Now, this requires maintenance of this monolithic string list. Once I have generated an id for a string, it cannever change. That means I can never remove any string from the list (well, I could replace it with an empty string), re-order the list or anything. If any change is made to the game world that adds a new string, I need to ensure the monolithic list is correctly updated and saved out, always in sync.
While that’s doable, it still frightens me a little. If the list did get out of sync, it might produce very insidious bugs.
I had briefly thought of just using string hashes for the ids, but quickly dismissed it due to the risk of collisions (two strings producing the same hash code). However, a chapter I came across in Game Engine Architecture changed my mind. The author stated that they used a 32 bit hash for strings, and didn’t encounter a single collision in two years of development on a game. Even in the rare case a collision was encountered, it is easily detected and easily fixed by changing one of the strings.
And so I began looking into that. It would simply a lot if it would really work.
Unfortunately, the .net implementation of GetHashCode() for strings, while quick and sufficient for use in a hash table, isn’t good enough for these purposes. Ideally the hash would result in large differences in the number for small differences in input. I noticed that the values returned for similar strings were very similar.
Even more important though, is that the value returned by GetHashCode() is not guaranteed to be consistent across platforms or versions of .net. The values it produces really cannot be persisted.
So I found a CRC-32 implementation on the web and adapted it for my purposes. Since I control the implementation I can guarantee consistent results across platforms and .net versions, and the distribution of values is also much better.
In order to convince myself of the unlikelihood of collisions, I found a large (58,000) list of English words on the internet and ran them through the hash. No collisions at 32 bits. Or 31 or 30 bits. 1 at 29 bits, and 2 at 28 bits.

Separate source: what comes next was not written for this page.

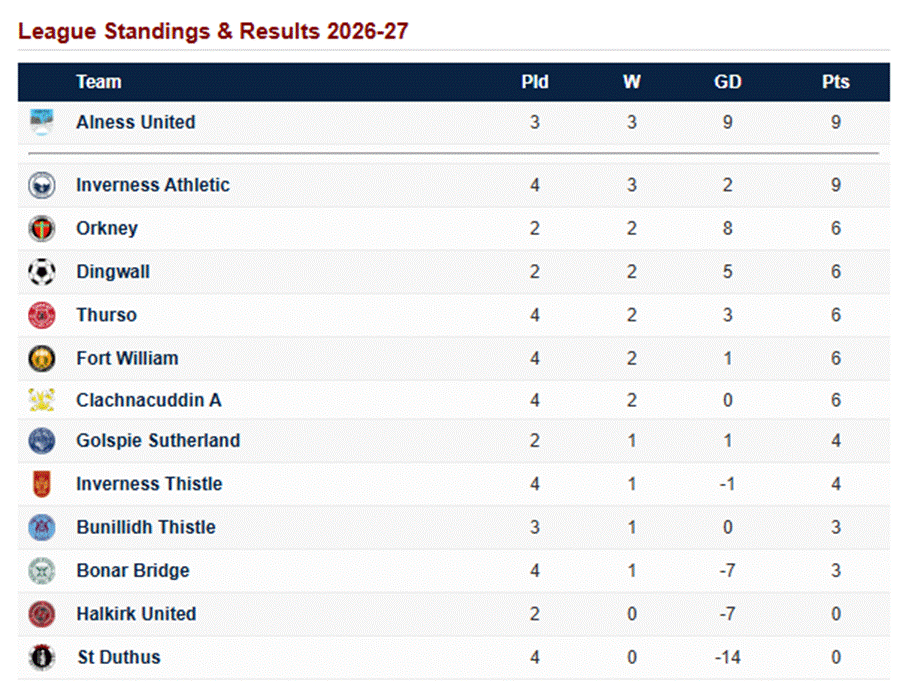Image resolution: width=902 pixels, height=692 pixels.
Task: Click the Halkirk United badge icon
Action: pyautogui.click(x=41, y=614)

Seemed good enough for me.
Just for kicks I ran it through the .net GetHashCode() implementation too. 1 collision at 32 bits (“nominee” and “mineshaft”), and 14 collisions at 28 bits.

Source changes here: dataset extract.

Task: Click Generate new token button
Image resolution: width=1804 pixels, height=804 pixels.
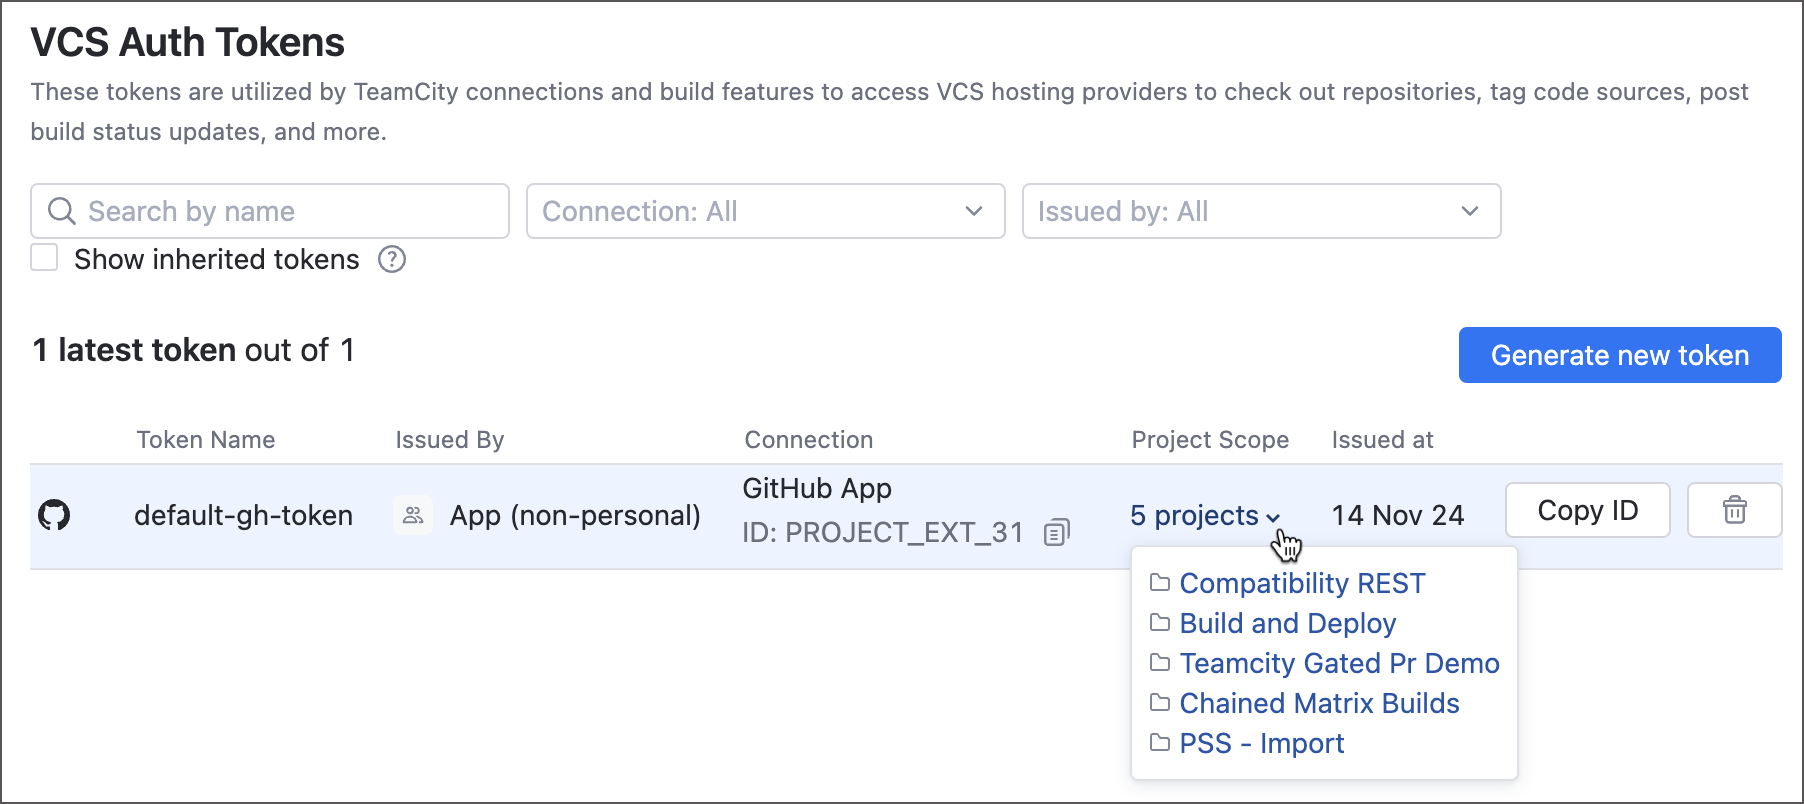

So now I’ve converted most of my code that needs this to using these hash ids, eliminating a lot of the data files I needed to maintain and simplifying my code quite a bit. In many cases, I don’t even need to load the actual strings into the game – the ids are all resolved at compile time, and they strings themselves never need to be seen by the user (they can be loaded into the debug version of the game or the game editor though). I will at some point need to write some code that warns collisions, but that shouldn’t be very difficult.
I use these ids for many purposes: for variables in scripts, to identify words in NPC conversations, and to identify named game entities.
For game entities, I need to be careful. Not all game entities have names. They only need a name if they are a unique item in the world and they need to be referenced from a script. A random piece of fence, a chair, or a weapon dropped as loot in combat do not need names. They may still need a unique identifier, however. If that weapon is moved into a character’s inventory, I need some way to track that.
I don’t want two separate notions of id though, so I have decided to allocate specific zones in a 32 bit space to different types of ids. All ids with the high bit set are string hashes (yes, I’m only using 31 bits, but I’m still not worried about collisions). The bottom half is reserved for unnamed entity ids which are allocated by an ever-increasing value that I need to “maintain”. Thus I avoid collisions between the two types. (I actually have additional requirements that result in me segregating the 32 bit space into 4 different zones, but I won’t go into those details now).
Generating string hashes is certainly not cheap (you need to check each character of the string), but I don’t need to do it in tight loops anywhere. And as much as possible they are resolved at compile time.